So the Dutch authorities did not simply allow Brouwers to end her life apart from any ethical standards.  Rather, it followed the logic underlying the modernist support for self-determination to its outermost, perhaps most radical conclusion.  The aspect of the modernist credo applied to analyzing Brouwers’ appeal was based upon something more or less definable as “quality of life”.  This is a purely contemporary idea loosely related to what the authors of the U.S. Declaration of Independence deemed our inalienable right to what they imprecisely designated “the pursuit of happiness”.  In Brouwers’ case these descriptors are logically accurate, though they obviously vastly understate the gravity of

Francis Bacon, c. 1945+ (2)
Francis Bacon, circa 1945

her act.  However, the point here is that at its core it was the individual’s private assessment of her life’s worth and its ultimate direction, assessed by what is arguably the aesthetic standard of quality, upon which the Dutch arrived at their decision.  As Camus relates in the first of this essay’s two epigrams, it is perhaps that they implicitly evaluated her decision as one would a work of art.

The Dubious Role of Medical Science in Euthanasia 

This said, the Dutch authorities were not uncompromising in their adherence to the axiom of self-determination.  Rather, they split the ideological difference by seeking validation of Brouwers’ wish in the most esteemed step-child of modernist rationalism, science.  I propose that this is likely why written into Dutch euthanasia law is the provision that a physician provide support for a death by euthanasia to proceed.  Therefore, Brouwers’ doctor was key to her wish to die, by citing the irreversible and “unbearable” nature of her condition and the absence of what the legal code defines as a “reasonable” availability of other ameliorative measures.  In the present sociocultural context, a physician’s opinion matters in such cases because it provides the appearance of a soberly objective presence in these deliberations.  But assigning this responsibility to a medical professional is indefensible, intellectually and morally.  In fact, I think it is flat out wrong in nearly every way, most fundamentally because it equates expertise in matters of physical life and death with facility in comprehending and responding meaningfully to the question of their existential meaning.  Doctors are skilled at certain things, but with a few notable exceptions they are absurdly incompetent when acting as de facto philosophers and theologians.  In the West, medical training is an almost exclusively technical affair, one unconcerned with issues of ultimate meaning.  Hence, it should come as no surprise to find that doctors share the same resistance to incorporating an understanding of the phenomenon of meaning as such into their personal and working identities that is probably innate to human beings generally.  In short, physicians are by and large incapable of meaningfully considering the existential issues at stake in suicide, and should not be in the position of doing so.

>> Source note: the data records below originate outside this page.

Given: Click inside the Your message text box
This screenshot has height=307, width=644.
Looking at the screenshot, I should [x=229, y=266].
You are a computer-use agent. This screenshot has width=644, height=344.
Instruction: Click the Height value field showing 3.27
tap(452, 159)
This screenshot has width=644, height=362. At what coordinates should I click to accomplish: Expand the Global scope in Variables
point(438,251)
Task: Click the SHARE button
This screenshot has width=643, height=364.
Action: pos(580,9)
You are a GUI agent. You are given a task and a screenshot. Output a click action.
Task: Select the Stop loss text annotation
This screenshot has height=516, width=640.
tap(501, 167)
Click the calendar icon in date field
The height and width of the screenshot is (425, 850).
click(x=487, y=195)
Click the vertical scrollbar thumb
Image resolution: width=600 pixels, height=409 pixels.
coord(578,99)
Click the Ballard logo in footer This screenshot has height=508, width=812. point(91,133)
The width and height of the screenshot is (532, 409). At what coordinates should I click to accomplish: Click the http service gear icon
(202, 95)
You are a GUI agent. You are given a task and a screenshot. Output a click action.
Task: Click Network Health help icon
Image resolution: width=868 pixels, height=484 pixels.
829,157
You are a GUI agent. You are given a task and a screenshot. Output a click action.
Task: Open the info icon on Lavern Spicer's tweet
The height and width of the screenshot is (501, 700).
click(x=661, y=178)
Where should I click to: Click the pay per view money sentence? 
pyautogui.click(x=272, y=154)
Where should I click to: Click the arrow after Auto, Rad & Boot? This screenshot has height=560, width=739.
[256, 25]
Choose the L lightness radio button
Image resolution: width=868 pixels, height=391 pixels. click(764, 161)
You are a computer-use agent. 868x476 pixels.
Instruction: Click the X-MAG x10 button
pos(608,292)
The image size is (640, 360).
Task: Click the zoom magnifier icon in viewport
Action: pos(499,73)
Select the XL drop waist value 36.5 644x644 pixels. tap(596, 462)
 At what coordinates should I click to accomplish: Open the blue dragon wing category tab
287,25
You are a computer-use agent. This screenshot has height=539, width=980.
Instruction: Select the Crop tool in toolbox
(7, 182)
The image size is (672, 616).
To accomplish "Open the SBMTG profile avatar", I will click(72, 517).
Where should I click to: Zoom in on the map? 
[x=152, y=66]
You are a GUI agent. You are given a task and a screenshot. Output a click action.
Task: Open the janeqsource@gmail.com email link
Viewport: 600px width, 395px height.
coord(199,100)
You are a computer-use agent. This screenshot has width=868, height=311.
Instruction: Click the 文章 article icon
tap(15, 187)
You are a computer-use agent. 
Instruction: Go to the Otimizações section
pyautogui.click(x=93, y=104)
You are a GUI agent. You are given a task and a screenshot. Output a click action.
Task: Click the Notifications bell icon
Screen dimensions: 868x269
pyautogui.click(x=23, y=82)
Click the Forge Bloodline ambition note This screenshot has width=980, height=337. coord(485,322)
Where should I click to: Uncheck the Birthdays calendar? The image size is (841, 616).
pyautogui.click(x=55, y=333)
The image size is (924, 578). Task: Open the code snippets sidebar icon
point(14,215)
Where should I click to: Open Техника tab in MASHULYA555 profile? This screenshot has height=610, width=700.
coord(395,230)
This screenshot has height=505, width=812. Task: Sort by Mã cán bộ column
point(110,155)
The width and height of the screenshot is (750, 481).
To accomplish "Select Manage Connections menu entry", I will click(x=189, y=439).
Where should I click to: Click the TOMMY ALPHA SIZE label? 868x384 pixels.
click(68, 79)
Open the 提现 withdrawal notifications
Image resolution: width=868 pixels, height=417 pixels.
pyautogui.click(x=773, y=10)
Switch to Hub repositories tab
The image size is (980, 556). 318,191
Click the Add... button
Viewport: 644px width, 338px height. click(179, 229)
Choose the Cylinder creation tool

Yet, in most industrialized societies medical professionals are regularly thrust into this heady role.  That this occurs is another expression of modernist liberal and “progressive” social policy, specifically of its adoption of scientific rationalism and materialism as the venue of choice for transmitting what is assumed to be value-neutral, clear-sighted renderings of human nature and the world generally.  So-called “hard” science is a formidable tool for assessing physical phenomena, as well as limited dimensions of the non-physical world.  However, so deeply enamored are we of the power of this worldview that it is now accepted that its explanatory power extends well beyond these boundaries.  Specifically, it is regularly called upon to elucidate the structure of all dimensions of being, including the essential nature of mind, emotion, social bonding, and, as illustrated in the case of Aurelia Brouwers, the significance and merit of life itself.  This is like using a glass jar as a pair of glasses.  While the two objects bear some crude superficial similarities, each is appropriate only for circumscribed and quite different tasks.  In philosophy such confusion is called a “category error”, and leads to inaccurate, sometimes harebrained conclusions about the object of investigation.

This categorical confusion is endemic.  For example, it is seen in the language of the BBC report describing Brouwers’ mental state, an excerpt of which begins this essay, stating that Brouwer suffered a “psychiatric illness”.  And, unsurprisingly, the transcript also quotes Brouwer herself as assessing her condition as due to a “mental illness”.  That said, the transcript may reveal a certain ill-defined uncertainty about ascribing emotional suffering to biological causes: at a later point it subtly delineates Brouwers’ condition from that of a medical condition, classifying her state as one of “psychiatric suffering”, which it implicitly differentiates from one attributable to physical disease.  However, overall, the thrust of the transcript shows the same unquestioning acceptance of a medicalized approach to psychic conflict that is now a nearly universal norm in the West, and one whose claims are only rarely critically examined.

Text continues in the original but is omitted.